### Task details
For the data below, give again exactly the lines from the one containing "The width and height of the screenshot is (1500, 812)." through the one containing "1200x631 pixels.", both ends included, and no others.

### Record set
---

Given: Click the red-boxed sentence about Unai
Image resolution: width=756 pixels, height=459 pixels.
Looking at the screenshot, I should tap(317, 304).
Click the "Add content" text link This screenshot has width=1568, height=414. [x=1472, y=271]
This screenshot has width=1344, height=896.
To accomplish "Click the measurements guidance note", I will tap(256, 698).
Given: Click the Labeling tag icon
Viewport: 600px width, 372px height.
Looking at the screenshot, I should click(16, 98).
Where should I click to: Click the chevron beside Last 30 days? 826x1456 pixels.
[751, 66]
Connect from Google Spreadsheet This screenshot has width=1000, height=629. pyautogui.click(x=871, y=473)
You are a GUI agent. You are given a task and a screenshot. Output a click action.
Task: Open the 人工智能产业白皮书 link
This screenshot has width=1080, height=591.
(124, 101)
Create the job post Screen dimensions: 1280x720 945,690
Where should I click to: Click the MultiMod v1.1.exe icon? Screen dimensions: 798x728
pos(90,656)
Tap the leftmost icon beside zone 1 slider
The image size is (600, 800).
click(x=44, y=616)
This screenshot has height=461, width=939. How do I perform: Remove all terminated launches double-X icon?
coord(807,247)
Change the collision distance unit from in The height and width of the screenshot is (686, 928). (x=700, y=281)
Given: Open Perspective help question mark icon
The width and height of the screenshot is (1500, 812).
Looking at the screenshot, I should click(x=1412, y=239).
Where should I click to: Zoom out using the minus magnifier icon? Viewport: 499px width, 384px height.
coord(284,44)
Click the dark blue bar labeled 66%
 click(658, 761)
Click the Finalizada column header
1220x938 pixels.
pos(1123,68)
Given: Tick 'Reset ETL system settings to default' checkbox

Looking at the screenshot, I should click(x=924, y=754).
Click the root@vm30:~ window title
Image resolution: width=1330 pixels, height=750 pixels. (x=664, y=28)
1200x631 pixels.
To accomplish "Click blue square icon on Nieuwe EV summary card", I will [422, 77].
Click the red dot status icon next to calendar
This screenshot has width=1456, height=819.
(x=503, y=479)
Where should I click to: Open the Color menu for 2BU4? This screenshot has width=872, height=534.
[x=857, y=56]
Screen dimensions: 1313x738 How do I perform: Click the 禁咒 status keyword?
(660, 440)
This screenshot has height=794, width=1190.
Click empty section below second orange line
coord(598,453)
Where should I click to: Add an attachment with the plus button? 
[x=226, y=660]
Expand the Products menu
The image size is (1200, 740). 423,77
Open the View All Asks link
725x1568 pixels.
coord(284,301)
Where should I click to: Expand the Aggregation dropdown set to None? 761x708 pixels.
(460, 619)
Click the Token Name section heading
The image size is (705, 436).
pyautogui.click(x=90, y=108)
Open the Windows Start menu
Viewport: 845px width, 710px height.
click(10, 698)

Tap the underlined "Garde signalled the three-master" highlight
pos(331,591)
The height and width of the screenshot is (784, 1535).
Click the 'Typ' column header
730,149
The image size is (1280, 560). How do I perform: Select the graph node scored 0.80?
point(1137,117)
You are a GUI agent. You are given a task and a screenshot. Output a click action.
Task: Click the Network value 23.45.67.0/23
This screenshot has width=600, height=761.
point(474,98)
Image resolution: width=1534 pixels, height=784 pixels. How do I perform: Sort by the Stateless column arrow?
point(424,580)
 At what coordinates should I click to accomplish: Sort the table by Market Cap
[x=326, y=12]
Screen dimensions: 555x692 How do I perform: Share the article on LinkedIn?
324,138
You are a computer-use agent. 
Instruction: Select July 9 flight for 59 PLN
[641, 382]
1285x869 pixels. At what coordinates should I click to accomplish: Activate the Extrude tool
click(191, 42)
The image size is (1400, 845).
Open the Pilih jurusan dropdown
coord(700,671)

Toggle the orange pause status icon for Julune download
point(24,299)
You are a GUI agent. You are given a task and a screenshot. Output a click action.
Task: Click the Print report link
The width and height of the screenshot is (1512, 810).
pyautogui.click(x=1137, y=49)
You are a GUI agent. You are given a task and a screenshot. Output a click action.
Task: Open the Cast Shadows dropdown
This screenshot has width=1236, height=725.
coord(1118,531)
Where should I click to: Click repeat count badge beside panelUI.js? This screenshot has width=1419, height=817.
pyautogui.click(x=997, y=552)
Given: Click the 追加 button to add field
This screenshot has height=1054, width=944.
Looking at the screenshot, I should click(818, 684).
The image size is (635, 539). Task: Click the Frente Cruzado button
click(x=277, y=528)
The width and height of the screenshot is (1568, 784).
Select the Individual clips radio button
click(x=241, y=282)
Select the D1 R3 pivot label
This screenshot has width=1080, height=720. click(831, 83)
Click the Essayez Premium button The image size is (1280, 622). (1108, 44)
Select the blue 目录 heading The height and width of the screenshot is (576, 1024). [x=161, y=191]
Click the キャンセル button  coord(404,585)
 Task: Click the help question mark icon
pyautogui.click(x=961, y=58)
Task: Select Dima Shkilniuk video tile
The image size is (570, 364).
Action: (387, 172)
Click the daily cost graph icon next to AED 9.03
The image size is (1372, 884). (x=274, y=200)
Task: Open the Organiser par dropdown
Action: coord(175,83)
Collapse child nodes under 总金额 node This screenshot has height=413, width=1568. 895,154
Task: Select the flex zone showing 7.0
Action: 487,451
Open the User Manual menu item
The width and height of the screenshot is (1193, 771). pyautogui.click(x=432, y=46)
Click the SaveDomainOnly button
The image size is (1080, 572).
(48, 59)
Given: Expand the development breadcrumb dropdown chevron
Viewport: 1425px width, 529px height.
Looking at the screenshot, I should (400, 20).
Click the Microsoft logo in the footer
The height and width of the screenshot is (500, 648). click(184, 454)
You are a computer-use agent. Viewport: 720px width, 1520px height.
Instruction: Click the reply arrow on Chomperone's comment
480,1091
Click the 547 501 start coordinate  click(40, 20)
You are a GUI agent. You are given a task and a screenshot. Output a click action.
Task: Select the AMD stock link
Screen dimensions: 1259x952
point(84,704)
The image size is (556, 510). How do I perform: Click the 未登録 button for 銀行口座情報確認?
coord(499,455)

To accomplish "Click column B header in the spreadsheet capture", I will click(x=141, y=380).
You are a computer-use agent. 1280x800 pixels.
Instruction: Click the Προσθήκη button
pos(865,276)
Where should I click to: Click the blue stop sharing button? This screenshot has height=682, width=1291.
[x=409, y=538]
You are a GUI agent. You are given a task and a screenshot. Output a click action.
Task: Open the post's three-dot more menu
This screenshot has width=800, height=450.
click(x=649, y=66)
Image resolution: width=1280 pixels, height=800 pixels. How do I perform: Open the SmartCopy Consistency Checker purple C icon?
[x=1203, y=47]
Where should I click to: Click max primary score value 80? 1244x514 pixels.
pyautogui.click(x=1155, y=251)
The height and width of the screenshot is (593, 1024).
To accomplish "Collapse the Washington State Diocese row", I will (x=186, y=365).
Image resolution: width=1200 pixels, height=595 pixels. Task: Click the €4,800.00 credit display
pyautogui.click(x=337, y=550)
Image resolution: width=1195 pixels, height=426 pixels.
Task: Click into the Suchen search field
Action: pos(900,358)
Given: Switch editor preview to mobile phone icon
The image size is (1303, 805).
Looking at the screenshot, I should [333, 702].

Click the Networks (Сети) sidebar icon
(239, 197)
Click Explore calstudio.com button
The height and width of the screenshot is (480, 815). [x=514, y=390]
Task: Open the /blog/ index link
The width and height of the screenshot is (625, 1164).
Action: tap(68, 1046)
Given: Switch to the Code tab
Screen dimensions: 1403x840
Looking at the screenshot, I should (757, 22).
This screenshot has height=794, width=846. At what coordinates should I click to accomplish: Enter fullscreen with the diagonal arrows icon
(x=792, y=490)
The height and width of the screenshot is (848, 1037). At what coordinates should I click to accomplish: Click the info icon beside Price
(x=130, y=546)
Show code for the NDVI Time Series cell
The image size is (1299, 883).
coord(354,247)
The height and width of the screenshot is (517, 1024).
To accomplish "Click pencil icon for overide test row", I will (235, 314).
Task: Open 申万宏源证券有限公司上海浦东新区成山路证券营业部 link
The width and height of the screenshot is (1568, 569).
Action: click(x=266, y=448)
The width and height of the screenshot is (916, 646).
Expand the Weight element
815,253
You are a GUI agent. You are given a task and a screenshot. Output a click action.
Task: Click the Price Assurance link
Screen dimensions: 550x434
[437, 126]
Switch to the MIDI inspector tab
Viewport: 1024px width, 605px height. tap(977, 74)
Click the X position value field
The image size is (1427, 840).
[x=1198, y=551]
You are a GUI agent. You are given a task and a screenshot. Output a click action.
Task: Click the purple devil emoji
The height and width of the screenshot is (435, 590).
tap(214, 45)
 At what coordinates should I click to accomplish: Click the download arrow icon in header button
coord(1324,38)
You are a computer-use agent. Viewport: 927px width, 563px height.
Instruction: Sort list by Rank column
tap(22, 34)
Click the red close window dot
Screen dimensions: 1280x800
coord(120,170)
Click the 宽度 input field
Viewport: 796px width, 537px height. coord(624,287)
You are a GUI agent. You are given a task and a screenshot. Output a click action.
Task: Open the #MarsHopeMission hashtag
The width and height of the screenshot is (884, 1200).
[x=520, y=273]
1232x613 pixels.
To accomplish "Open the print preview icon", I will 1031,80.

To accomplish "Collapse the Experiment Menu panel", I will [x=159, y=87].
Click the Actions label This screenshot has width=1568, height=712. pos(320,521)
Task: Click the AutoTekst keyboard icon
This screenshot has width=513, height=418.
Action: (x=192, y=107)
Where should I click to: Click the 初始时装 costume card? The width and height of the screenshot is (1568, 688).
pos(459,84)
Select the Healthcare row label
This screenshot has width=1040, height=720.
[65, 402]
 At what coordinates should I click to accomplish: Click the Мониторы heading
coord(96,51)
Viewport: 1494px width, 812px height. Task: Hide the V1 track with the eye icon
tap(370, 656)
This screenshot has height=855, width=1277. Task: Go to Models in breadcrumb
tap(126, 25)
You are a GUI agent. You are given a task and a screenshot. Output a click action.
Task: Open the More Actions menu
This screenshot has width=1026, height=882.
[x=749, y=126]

---

### Output below
The width and height of the screenshot is (1500, 812).
Looking at the screenshot, I should click(x=1412, y=239).
Where should I click to: Zoom out using the minus magnifier icon? Viewport: 499px width, 384px height.
coord(284,44)
Click the dark blue bar labeled 66%
 click(658, 761)
Click the Finalizada column header
1220x938 pixels.
pos(1123,68)
Given: Tick 'Reset ETL system settings to default' checkbox

Looking at the screenshot, I should click(x=924, y=754).
Click the root@vm30:~ window title
Image resolution: width=1330 pixels, height=750 pixels. (x=664, y=28)
1200x631 pixels.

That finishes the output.